Once implemented, the legislation will make flavors in tobacco illegal, such as menthol or fruit. The E.U. also plans to enact a closer tracking system for cigarette sales, in order to avoid illegal trade.
The legislation also called for change in the electronic cigarette industry, limiting the amount of tobacco to 20 milligrams per milliliter, the standard for real cigarettes. The e-cigarette packaging must also carry warning labels and be childproof.
The European Commission hopes the changes will “deter young people from…becoming addicted to tobacco” and are looking for a 2 percent drop in smokers over a five year course. E.U. Health Commissioner Tonio Borg said the legislation proved “a great day for the… health policy. [The] measures put an end to products which entice [young people] into starting to smoke,” she added. While the drastic changes to smoking regulations in the E.U. have been well received, some critics have arose.
Pro-smoking groups have a problem with a number of the regulations in the legislation. The director of the pro-smoking campaign group Forest, Simon Clark, called the ban of flavored cigarettes a violation of market choice. Clark also criticized the proposal for “plain packaging,” or removal of all branding from the product case.

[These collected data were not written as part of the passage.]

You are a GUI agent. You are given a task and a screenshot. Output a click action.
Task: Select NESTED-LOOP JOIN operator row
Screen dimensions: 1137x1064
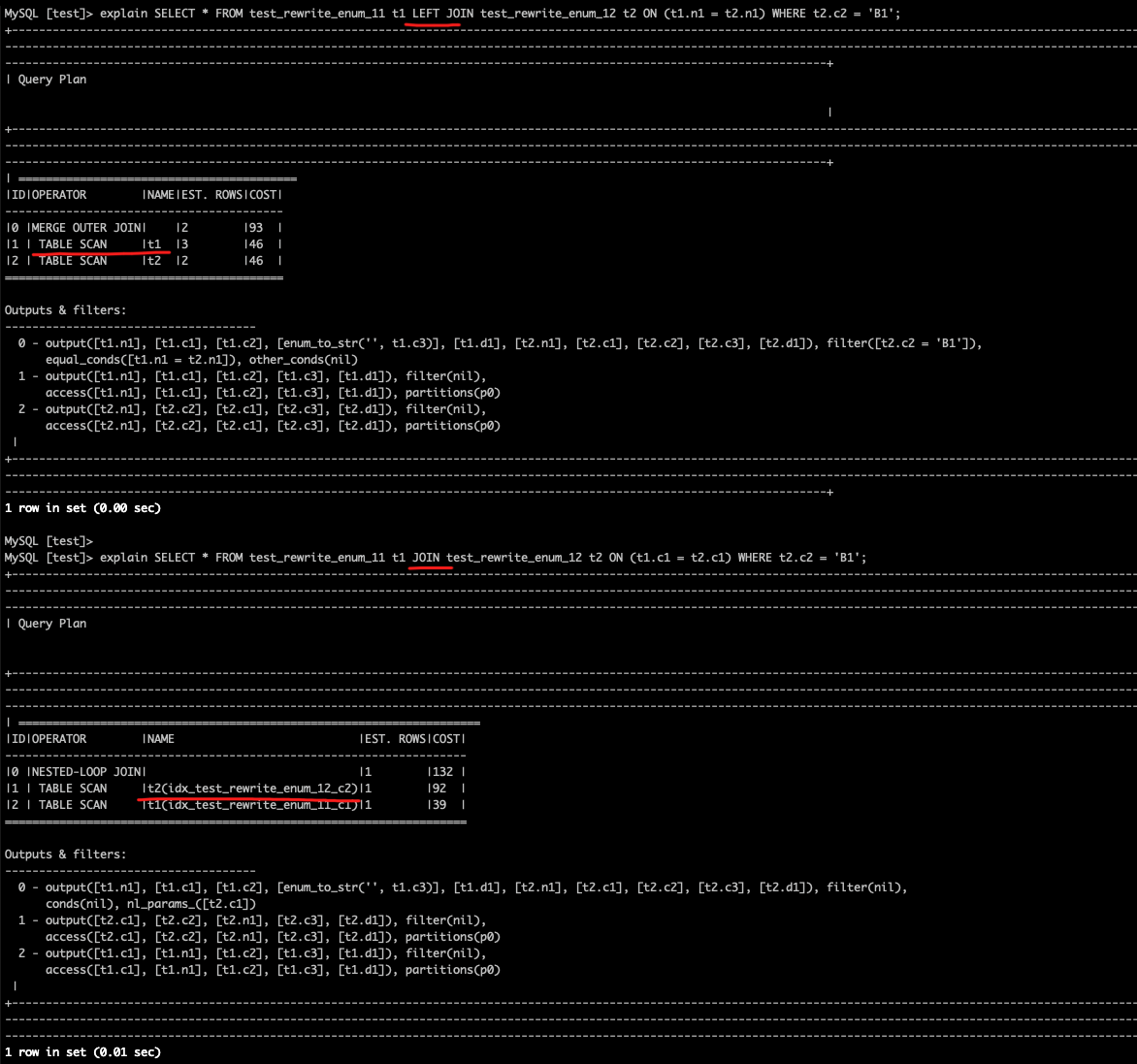pos(235,772)
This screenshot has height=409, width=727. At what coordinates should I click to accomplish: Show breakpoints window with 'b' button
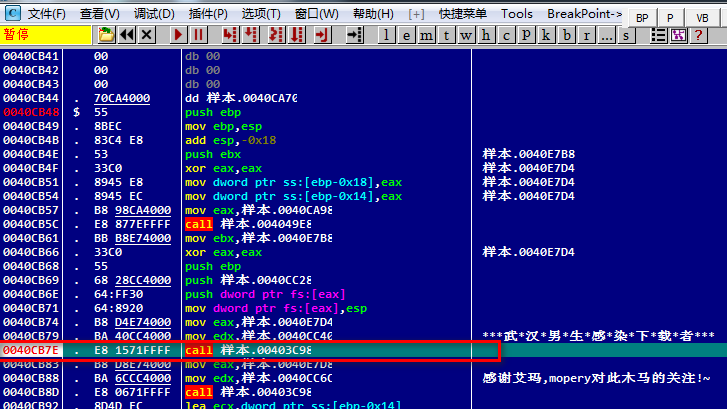[x=566, y=35]
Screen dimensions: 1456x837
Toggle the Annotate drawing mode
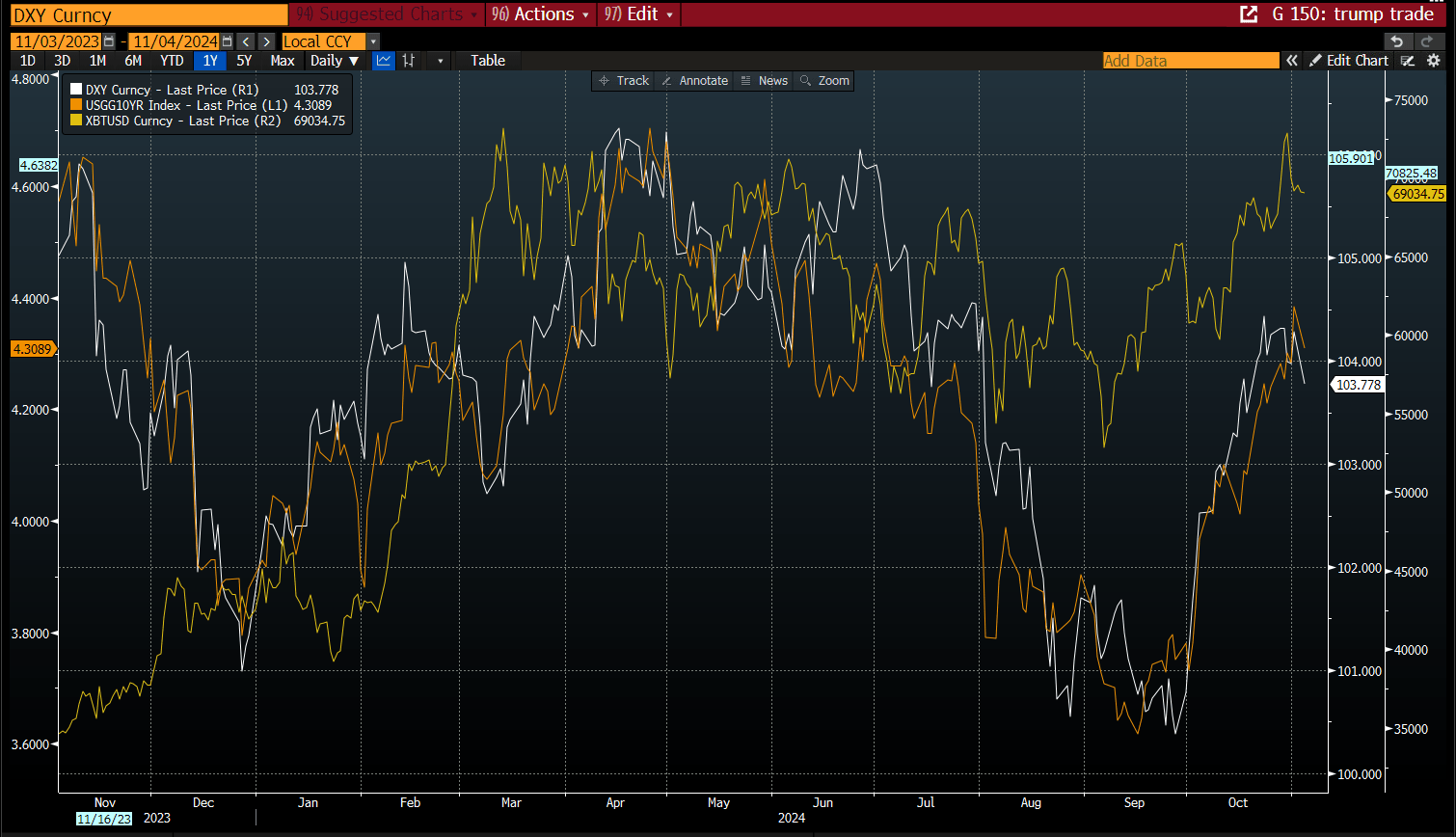[x=693, y=81]
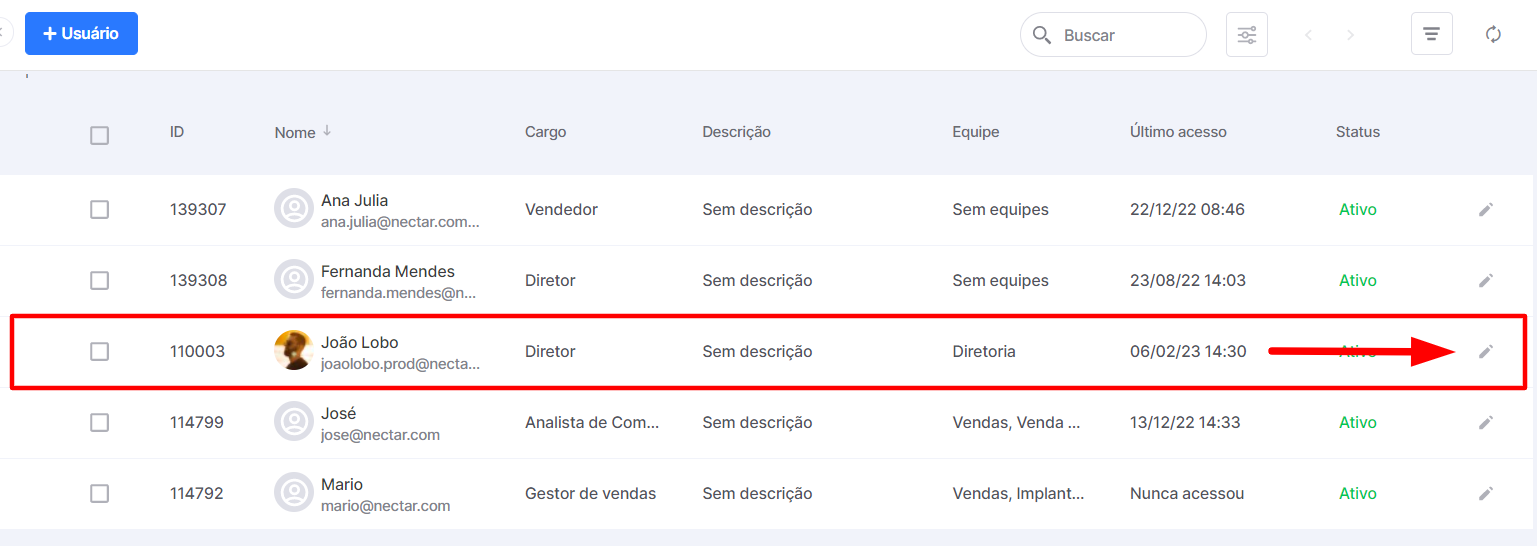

“If health warnings are going to be even more prominent,” he asked,”…why…do we need plain packaging? At the…least the government should…see what impact the larger warnings have before introducing standardized packs.” The commission responded that the action was justified as it was a matter of public health.
Still, the legislation is considered a victory for many health and governmental groups. British Labour Party member Linda McAvan said “the new law is…a huge step forward in tobacco control.” Alison Cox, Britain’s head of tobacco policy, said the “directive sets standards on tobacco [that] will bring…benefits for people’s health…across Europe.”
The vote, which took place in Strasbourg France, was exceedingly in favor of all the regulations, with a margin of 500-63 and only 60 abstentions. Implementation of the drastic change to smoking regulations is another step in the direction of a smoke-free European Union.